China's manufacturing PMIs in January were mixed but on balance still suggest growth is accelerating moderately and GDP growth could be close to 9% q/q AR in Q1. The NBS manufacturing PMI in January declined slightly to 50.4 from 50.6 in December, primarily driven by weaker production and inventory cuts, while new orders continued to improve slightly.
The HSBC manufacturing PMI in its final estimate was revised markedly higher and now shows an improvement to 52.3 from 51.5 in January. The details in the HSBC PMI remain very strong with new orders and export orders improving and finished goods orders declining slightly, suggesting continued improvements in the coming months. We expect the manufacturing PMIs to peak around 53 in late Q2.
Details
The manufacturing PMI released by China’s National Bureau of Statistics (NBS) in January declined slightly to 50.4 (Cons: 51.0, DB: 51.2) from 50.6 in December and hence came in weaker than expected. The details were more encouraging with new orders improving slightly from 51.2 to 51.6 and the finished goods inventory component declining markedly to 47.4 from 49.4. Hence, the new order-inventory-balance continues to improve, suggesting the NBS manufacturing PMI remains on a moderate recovery trend despite the slight disappointment in January.
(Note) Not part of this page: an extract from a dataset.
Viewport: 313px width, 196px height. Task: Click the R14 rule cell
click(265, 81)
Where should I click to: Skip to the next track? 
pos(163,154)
The HSBC manufacturing PMI continues to give a more bullish growth signal than the NBS manufacturing PMI. In January, the HSBC manufacturing PMI in its final reading improved to 52.3 (revised up from 51.9 in preliminary estimate) from 51.5 in December. The upward revision was mainly driven by stronger new orders, so the details are now also substantially stronger. New orders in the final reading improved to 53.7 (revised up from 52.7) from 52.9 in December. The finished goods inventory component declined slightly to 49.6 from 49.8 and hence the new order-inventory balance also improved in the HSBC manufacturing PMI. Export orders in the HSBC manufacturing PMI also improved moderately to 50.5 from 49.2 in December.
What explains the difference between the bullish growth signal in the HSBC manufacturing PMI and the more subdued message in the NBS manufacturing PMI? In general it is believed that the sample used in the HSBC manufacturing PMI is skewed towards smaller private and export-oriented manufacturers, while in the NBS manufacturing PMI the sample is skewed towards major state-owned enterprises within heavy industry. We cannot completely rule out that there has been an impact from the air pollution that has hit parts of northern China, which forced the government to close major factories temporarily to ease air pollution in for example the Beijing area. This would be consistent with weakness primarily driven by weaker production and inventory cuts as seen in the NBS manufacturing PMI.